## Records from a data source
- - - - -

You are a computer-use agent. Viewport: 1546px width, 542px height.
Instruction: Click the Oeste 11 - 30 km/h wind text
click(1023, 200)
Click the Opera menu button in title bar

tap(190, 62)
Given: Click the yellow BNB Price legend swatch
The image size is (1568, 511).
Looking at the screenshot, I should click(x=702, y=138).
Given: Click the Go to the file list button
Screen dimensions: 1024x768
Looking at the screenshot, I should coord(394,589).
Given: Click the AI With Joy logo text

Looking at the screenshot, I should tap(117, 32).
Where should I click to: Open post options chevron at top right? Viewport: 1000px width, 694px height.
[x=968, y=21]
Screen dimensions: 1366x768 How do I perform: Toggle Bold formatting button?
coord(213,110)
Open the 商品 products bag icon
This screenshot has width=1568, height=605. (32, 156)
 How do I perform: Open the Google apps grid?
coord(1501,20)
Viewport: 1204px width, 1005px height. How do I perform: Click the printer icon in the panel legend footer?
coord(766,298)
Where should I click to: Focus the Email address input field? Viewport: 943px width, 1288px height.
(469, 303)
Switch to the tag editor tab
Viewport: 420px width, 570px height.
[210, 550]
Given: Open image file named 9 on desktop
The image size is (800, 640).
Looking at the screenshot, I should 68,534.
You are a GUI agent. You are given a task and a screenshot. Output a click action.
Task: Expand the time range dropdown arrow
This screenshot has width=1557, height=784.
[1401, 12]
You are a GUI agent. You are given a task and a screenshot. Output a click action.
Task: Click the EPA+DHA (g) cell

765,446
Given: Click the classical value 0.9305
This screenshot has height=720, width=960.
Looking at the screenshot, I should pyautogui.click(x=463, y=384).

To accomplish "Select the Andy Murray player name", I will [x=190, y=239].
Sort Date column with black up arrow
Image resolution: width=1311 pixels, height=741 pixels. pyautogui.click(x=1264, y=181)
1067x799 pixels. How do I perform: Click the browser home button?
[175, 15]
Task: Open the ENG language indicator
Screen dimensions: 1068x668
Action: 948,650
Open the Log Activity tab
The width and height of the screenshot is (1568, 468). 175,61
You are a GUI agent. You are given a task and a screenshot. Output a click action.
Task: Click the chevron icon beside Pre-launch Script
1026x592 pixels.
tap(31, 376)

- - - - -

I need exact copies of the lines from the one holding "This screenshot has height=720, width=960." through the end of the records above, and nothing beyond them.

This screenshot has height=720, width=960.
Looking at the screenshot, I should pyautogui.click(x=463, y=384).

To accomplish "Select the Andy Murray player name", I will [x=190, y=239].
Sort Date column with black up arrow
Image resolution: width=1311 pixels, height=741 pixels. pyautogui.click(x=1264, y=181)
1067x799 pixels. How do I perform: Click the browser home button?
[175, 15]
Task: Open the ENG language indicator
Screen dimensions: 1068x668
Action: 948,650
Open the Log Activity tab
The width and height of the screenshot is (1568, 468). 175,61
You are a GUI agent. You are given a task and a screenshot. Output a click action.
Task: Click the chevron icon beside Pre-launch Script
1026x592 pixels.
tap(31, 376)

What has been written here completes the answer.